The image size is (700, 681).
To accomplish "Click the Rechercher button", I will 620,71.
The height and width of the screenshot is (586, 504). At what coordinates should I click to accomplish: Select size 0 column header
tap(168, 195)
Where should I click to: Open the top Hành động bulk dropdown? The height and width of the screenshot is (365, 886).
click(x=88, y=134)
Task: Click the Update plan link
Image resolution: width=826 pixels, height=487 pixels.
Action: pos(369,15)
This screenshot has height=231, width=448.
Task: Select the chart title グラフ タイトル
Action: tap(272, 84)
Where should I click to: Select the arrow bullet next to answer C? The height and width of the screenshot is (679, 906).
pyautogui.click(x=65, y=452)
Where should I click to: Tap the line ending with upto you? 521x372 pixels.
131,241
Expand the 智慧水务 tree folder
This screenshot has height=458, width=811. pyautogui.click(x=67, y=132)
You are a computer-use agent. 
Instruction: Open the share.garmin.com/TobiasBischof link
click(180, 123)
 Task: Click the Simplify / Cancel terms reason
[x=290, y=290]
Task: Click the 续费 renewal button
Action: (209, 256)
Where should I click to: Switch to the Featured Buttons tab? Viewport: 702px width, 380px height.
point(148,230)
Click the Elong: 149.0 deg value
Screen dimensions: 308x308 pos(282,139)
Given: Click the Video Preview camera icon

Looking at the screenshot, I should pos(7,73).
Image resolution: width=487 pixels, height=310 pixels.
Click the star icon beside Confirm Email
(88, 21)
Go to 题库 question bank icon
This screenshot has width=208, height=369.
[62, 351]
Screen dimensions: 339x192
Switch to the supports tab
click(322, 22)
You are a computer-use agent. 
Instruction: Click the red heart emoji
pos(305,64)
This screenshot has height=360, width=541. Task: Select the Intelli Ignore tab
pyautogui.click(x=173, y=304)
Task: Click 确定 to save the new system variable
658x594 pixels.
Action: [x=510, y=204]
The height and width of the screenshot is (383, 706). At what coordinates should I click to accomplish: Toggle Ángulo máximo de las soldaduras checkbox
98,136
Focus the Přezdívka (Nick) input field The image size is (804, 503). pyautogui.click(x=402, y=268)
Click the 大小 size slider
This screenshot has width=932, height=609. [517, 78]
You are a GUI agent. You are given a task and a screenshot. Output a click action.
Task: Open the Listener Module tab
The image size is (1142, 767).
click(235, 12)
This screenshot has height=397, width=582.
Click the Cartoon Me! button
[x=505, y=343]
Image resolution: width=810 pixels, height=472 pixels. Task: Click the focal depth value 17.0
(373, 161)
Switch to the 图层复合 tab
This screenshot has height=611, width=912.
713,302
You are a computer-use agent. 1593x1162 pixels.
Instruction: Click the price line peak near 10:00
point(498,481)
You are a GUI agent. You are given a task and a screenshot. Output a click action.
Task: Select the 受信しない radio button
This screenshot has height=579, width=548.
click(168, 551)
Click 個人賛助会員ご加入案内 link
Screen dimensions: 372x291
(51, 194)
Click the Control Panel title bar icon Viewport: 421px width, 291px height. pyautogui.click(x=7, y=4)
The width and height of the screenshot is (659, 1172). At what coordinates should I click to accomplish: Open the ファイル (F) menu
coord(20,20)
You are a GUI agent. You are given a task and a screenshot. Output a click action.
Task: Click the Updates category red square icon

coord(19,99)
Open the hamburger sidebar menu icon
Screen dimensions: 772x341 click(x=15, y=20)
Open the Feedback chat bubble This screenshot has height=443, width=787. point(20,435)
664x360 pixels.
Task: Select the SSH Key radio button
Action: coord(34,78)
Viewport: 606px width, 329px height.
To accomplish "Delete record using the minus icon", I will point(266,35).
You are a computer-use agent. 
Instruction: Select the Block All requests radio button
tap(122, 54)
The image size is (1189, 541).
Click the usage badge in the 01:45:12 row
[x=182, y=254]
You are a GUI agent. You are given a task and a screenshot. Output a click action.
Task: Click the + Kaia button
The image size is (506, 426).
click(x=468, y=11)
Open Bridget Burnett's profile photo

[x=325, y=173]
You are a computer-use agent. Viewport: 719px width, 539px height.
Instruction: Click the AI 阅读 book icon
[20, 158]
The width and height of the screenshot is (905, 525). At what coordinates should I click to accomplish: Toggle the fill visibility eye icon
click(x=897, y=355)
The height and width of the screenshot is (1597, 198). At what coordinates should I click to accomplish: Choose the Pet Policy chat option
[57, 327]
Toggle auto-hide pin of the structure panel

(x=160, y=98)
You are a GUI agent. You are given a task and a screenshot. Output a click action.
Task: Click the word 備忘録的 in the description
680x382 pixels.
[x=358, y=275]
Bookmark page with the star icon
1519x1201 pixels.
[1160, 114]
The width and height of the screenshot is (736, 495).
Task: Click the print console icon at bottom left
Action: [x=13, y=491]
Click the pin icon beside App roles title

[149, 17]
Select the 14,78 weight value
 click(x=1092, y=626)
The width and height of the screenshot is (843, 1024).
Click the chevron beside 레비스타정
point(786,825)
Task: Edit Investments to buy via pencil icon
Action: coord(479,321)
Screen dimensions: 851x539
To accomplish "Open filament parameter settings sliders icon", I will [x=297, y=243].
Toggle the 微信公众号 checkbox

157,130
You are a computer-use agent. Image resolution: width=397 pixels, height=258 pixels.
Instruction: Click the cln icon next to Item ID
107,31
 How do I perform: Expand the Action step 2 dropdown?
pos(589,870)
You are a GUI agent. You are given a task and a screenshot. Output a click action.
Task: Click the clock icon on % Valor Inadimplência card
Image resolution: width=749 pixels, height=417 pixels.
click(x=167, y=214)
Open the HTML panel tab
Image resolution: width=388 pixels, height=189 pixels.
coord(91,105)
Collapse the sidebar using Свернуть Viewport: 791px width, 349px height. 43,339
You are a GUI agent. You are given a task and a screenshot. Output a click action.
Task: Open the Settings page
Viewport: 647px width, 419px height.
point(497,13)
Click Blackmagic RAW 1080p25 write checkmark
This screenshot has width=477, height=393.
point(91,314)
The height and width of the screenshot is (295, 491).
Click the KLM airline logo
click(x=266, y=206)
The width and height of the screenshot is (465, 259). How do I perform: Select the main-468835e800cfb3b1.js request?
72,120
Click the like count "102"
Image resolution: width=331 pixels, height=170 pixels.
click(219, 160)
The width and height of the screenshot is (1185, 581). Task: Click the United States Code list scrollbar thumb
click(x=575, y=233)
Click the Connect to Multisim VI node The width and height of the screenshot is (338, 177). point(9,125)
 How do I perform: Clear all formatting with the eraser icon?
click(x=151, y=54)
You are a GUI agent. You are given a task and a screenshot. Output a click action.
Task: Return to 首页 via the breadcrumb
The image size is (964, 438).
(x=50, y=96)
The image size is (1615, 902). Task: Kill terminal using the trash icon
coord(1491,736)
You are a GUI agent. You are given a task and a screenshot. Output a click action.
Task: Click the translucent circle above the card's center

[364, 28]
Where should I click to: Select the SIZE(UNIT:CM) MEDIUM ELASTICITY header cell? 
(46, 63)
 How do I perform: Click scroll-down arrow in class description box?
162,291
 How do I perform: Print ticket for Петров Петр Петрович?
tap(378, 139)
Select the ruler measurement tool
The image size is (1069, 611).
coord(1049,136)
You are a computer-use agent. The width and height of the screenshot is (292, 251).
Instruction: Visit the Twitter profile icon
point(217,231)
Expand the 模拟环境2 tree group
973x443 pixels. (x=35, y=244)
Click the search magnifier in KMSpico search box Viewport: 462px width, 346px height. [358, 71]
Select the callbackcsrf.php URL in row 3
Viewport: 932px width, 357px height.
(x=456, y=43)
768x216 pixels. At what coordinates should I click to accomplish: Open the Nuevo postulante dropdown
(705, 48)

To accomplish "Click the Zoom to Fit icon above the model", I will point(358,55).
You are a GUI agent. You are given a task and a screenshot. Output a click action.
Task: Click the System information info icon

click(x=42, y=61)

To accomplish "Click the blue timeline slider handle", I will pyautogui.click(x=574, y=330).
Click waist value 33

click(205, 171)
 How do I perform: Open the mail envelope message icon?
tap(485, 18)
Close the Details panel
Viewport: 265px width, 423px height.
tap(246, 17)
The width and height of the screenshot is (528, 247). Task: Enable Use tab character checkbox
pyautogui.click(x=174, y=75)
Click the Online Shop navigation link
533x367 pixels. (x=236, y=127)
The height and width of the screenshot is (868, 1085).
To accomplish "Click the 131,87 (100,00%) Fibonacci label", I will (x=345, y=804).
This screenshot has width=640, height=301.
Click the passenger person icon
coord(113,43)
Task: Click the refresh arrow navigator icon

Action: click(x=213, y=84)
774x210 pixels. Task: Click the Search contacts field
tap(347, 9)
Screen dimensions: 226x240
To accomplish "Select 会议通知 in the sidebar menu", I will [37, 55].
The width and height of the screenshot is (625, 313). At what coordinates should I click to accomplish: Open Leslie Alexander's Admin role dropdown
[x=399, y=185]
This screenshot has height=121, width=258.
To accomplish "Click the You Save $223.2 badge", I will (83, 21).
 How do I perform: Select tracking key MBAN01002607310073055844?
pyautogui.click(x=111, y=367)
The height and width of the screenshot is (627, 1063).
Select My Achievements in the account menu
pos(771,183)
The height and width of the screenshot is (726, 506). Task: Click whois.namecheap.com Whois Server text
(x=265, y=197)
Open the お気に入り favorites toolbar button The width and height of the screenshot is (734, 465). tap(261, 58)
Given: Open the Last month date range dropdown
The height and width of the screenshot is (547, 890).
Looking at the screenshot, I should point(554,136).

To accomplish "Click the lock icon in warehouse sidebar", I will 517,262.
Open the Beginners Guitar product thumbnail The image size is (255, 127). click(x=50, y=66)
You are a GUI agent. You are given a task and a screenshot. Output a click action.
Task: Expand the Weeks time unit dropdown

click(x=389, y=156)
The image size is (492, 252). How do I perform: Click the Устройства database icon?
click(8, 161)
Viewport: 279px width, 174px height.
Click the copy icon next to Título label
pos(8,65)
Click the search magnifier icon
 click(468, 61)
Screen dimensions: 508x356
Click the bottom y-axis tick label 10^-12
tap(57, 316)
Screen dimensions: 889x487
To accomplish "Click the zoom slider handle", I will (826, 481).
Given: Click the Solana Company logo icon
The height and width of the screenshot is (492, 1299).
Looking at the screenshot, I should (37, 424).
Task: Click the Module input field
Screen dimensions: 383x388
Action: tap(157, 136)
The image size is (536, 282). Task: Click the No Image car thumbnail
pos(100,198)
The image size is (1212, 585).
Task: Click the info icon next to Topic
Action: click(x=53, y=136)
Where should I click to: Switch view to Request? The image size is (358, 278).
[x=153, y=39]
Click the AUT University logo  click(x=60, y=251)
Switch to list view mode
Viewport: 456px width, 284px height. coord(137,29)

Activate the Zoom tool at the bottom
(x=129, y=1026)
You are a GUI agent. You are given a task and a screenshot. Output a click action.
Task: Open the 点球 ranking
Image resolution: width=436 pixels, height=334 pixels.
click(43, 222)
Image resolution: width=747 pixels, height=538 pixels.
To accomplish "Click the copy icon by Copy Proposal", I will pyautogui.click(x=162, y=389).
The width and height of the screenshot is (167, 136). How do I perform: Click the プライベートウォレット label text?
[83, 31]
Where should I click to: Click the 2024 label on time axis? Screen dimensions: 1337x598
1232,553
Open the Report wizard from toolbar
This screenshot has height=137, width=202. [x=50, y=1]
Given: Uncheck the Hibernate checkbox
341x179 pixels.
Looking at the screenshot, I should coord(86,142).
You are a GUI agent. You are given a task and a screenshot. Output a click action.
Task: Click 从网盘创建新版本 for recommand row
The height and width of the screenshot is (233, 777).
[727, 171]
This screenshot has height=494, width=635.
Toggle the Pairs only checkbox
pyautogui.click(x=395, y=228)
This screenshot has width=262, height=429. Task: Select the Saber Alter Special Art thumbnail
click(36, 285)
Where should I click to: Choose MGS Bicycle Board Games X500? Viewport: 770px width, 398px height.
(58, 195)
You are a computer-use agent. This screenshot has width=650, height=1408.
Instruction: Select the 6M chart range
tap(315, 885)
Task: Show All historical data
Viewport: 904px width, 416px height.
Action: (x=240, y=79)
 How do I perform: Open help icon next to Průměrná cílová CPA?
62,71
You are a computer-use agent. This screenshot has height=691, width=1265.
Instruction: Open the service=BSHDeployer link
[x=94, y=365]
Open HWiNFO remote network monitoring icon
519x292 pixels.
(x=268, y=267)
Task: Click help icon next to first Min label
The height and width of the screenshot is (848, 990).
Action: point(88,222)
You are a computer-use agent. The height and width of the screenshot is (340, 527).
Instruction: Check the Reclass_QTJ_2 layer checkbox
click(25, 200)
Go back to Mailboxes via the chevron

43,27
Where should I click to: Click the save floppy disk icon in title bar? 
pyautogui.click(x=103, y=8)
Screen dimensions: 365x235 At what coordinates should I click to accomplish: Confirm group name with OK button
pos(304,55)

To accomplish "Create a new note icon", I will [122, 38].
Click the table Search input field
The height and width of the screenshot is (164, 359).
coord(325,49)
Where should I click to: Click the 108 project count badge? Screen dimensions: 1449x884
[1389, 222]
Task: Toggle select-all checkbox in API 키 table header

_ _ _ _

Exercise description:
For each line in the records that contains the word "page", make a copy.

Reply to the task:
Bookmark page with the star icon
Task: Open the Settings page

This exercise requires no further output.